1960年代生まれの私は、その典型だ。昭和一桁世代の両親は、戦後にドッと入ってきたハリウッド映画に魅惑され、子どもの頃の私は、その話をこってり聞かされた。テレビでは〇〇洋画劇場や△曜ロードショーなどで毎日ハリウッド映画を、両親による解説付きで見た。
しかも放送コードが今よりずっと緩い。「俺たちに明日はない」のラストの蜂の巣銃撃シーンも、マリリン・モンローのスカート丸めくりシーンも、「猿の惑星」シリーズの最後で地球が爆発する悲惨なシーンも全部見た。
ハンフリー・ボガートにハードボイルドの渋さを教わり、チャップリンにスラップスティックの原点を刷り込まれ、007シリーズでスパイアクションの全てを体験した。
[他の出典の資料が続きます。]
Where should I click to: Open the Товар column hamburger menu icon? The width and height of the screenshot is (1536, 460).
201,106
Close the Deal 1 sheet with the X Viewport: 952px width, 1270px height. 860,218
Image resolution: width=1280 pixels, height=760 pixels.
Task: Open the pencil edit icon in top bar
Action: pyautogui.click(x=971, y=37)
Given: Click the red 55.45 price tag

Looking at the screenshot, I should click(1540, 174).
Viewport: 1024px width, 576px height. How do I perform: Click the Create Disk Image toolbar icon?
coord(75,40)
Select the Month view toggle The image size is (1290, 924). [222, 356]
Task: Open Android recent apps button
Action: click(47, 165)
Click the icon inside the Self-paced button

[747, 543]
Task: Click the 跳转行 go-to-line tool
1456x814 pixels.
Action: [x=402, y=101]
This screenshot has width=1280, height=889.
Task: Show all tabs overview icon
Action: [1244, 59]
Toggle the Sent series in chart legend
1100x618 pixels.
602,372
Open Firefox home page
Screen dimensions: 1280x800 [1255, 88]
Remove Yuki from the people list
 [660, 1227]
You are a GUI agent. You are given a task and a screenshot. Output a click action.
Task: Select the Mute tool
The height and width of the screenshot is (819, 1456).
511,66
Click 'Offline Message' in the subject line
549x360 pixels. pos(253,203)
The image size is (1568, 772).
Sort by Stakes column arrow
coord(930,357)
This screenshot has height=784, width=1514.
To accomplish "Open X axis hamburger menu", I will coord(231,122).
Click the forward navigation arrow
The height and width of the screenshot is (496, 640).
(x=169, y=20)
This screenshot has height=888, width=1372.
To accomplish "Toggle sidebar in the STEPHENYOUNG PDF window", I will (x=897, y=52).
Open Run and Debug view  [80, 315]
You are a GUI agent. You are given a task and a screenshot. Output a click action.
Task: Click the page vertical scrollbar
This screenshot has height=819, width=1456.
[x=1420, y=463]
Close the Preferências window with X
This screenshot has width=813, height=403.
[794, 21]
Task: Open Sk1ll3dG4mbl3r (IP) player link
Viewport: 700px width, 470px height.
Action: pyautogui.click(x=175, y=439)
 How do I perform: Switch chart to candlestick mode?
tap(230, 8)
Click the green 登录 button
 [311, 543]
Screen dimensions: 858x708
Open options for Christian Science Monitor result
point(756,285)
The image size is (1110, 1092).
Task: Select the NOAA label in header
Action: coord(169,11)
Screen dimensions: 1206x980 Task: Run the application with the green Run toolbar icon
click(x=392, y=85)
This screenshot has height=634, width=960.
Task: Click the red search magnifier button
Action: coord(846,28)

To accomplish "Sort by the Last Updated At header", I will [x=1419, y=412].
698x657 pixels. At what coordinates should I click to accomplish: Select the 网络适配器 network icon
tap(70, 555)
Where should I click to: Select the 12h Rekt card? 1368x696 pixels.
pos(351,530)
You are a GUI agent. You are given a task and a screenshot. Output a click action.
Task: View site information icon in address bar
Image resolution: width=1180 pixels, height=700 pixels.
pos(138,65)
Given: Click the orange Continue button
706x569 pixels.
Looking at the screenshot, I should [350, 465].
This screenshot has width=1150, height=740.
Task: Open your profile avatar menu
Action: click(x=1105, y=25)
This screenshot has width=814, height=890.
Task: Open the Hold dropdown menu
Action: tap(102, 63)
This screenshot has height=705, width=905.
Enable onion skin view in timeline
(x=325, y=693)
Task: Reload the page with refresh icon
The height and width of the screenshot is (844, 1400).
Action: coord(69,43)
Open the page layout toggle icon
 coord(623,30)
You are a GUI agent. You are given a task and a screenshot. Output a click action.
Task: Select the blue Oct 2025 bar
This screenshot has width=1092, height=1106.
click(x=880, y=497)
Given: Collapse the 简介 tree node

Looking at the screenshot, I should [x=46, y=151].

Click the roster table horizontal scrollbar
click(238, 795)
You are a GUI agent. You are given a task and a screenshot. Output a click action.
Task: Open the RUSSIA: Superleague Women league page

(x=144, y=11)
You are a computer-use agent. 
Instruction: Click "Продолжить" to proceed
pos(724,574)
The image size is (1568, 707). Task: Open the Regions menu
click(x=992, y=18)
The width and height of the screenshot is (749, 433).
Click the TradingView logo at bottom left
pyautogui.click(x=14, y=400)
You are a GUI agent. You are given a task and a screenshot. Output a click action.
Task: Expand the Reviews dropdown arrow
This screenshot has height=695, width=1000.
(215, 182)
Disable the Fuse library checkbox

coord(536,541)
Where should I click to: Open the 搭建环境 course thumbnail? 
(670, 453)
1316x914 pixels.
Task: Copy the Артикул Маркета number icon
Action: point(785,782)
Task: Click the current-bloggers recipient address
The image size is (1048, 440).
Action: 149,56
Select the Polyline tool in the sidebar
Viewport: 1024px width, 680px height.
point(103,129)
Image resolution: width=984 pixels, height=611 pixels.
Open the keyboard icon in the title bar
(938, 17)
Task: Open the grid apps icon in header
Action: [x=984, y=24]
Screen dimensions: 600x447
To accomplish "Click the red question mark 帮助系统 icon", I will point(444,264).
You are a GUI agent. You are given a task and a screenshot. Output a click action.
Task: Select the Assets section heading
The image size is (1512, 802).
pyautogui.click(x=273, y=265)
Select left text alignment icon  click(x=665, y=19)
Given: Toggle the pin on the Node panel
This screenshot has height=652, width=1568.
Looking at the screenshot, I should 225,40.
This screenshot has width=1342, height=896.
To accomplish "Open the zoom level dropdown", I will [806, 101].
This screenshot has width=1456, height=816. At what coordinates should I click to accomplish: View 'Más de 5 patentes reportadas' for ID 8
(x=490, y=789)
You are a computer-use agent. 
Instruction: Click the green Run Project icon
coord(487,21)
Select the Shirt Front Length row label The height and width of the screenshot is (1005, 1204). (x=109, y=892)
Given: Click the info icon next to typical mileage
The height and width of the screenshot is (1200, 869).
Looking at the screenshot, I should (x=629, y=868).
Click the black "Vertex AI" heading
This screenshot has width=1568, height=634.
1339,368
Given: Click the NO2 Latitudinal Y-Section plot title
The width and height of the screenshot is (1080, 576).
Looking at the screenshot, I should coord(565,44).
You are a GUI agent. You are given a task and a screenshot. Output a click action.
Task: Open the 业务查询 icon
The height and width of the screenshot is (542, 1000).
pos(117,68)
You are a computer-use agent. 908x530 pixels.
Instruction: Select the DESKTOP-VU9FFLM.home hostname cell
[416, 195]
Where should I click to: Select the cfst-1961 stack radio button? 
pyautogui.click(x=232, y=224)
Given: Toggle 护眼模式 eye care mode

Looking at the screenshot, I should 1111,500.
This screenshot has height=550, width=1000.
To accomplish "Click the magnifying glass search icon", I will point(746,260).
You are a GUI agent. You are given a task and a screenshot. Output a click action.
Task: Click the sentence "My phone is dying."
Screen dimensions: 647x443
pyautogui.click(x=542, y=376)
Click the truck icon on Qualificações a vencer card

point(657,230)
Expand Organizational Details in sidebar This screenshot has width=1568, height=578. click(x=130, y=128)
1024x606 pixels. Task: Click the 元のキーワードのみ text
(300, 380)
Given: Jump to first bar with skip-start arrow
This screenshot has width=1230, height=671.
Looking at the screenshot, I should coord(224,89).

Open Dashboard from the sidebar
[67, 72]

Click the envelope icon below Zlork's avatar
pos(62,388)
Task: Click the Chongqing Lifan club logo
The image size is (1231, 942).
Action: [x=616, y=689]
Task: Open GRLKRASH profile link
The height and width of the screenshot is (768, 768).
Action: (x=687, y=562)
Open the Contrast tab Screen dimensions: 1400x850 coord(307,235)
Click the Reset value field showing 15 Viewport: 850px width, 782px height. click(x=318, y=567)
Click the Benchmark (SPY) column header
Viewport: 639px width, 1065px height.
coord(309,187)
幼い頃にテレビでハリウッド教育を受けた後、10代になると映画館でますます感化された。
中学時代に「スターウォーズ」と「ジョーズ」の洗礼を受け、以降はジョージ・ルーカスとスティーブン・スピルバーグが大作主義でハリウッドを再興する時代を共に歩んだ。
ブルース・ウィリスかアーノルド・シュワルツェネッガーが主演ならアクション映画は間違いなかったし、トム・ハンクスが出るコメディなら絶対笑えた。
私たちの世代は、そんな風にハリウッド映画と共に生きてきた。だが日本の映画界は2000年代以降どんどん、日本映画の方が観客を呼ぶようになっていった。その牽引役がテレビドラマの映画化とアニメ映画だった。
2010年代に入るとドラマの映画化は勢いを失ったが、アニメ映画はその魅力を高めていった。今の若い世代は、アニメ全体が面白くなるのと共に歩んでいる。幼い頃はジブリアニメで育ち、テレビでは深夜帯に、成長した彼らにも見応えある大人向けのアニメ作品が放送されるようになった。
私たちがテレビでハリウッド映画を吸収したように、若い世代はテレビでアニメ文化を吸収してきたのだ。それが細田守や新海誠、そして最近は「鬼滅の刃」「チェンソーマン」などが映画館で大きく花を開かせている。
そうやって振り返ると、ハリウッド映画に染まった私たちの世代がおかしかったのではないかとも思う。そして、似た傾向が今、世界で起きている可能性がある。日本はアニメが強いおかげで先行しているのだ。
だからハリウッド映画が映画館で勢いを失っているのは当然の帰結。「ワン・バトル・アフター・アナザー」が8位に登場してすぐ消えたのは仕方ない。ディカプリオが「タイタニック」で女性たちをうっとりさせたのはもう28年前だ。いまはただのおじさん俳優。若者たちは興味なんてない。